Weird OSPF route redistribute behavior

Hey guys,

I noticed some weird ospf redistribution behavior yesterday, and I’m trying to find out if it’s a bug, feature, or just the way MikroTik has programmed things, and if it’s going to change in the future, or what’s going on.

  1. A blackhole route is getting automatically pushed into OSPF, regardless of route filters, and redistribute rules being checked in OSPF Instance. If I put in a blackhole route, and if there’s no specific filter, even if there is an out-filter selected, in the instance, but the subnet isn’t in the out-filter, that blackhole route is being redistributed in OSPF, and everything under redistribute is unchecked.

  2. Everything under “Redistribute” is unchecked. I have a Public IP on a vlan, a /30. That vlan is not on an interface under Interface templates. That /30 is getting redistributed into OSPF because the entire /22 of that Public IP block is in the OSPF route filters. If I was to remove the /22 from the route filter, the /30 will go away.

This doesn’t seem to be normal, but maybe it’s normal for MikroTik? Any ideas?

Can you post your route filter rules?

It sounds like you are accepting “dst in x.x.x.x/22” which will also match more specific prefixes inside that /22. You can either switch to something like “dst == x.x.x.x/22” if you only want to match that specific /22, or you can match a specific range of prefix lengths with something like “dst in x.x.x.x/22 && dst-len<24”.

add chain=ospf-out comment=“All Public IP’s” disabled=no rule=“if (dst in 38.141.40.0/22 && dst-len in 0-32) { accept; }”

So this is where that rule is “dst in” instead of “dst ==”

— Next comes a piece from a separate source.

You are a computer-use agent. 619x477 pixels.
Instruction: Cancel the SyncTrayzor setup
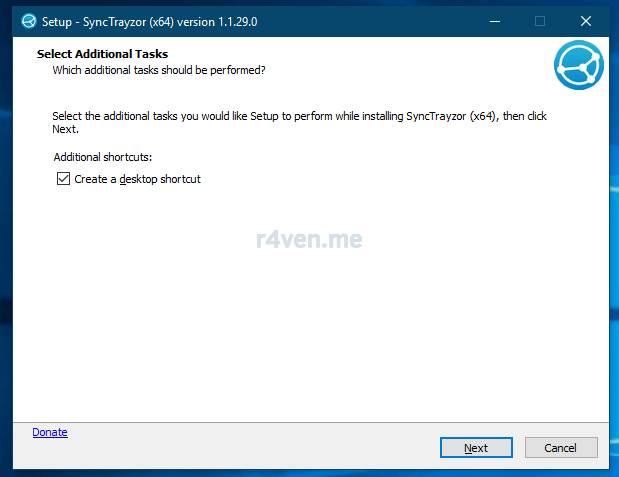[561, 447]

“dst in 38.141.40.0/22 && dst-len in 0-32” will match any prefix inside 34.141.40.0/22, such as 34.141.1.0/24 and 34.141.41.4/30 for instance. That is the normal expected behavior. You can change it to “dst == 38.141.40.0/22” to only match that exact prefix and no other more specific prefixes inside of it, or you can change it to something like “dst in 38.141.40.0/22 && dst-len in 22-24” to also match the /23 and /24 prefixes inside that /22, but not any /25 or longer prefixes.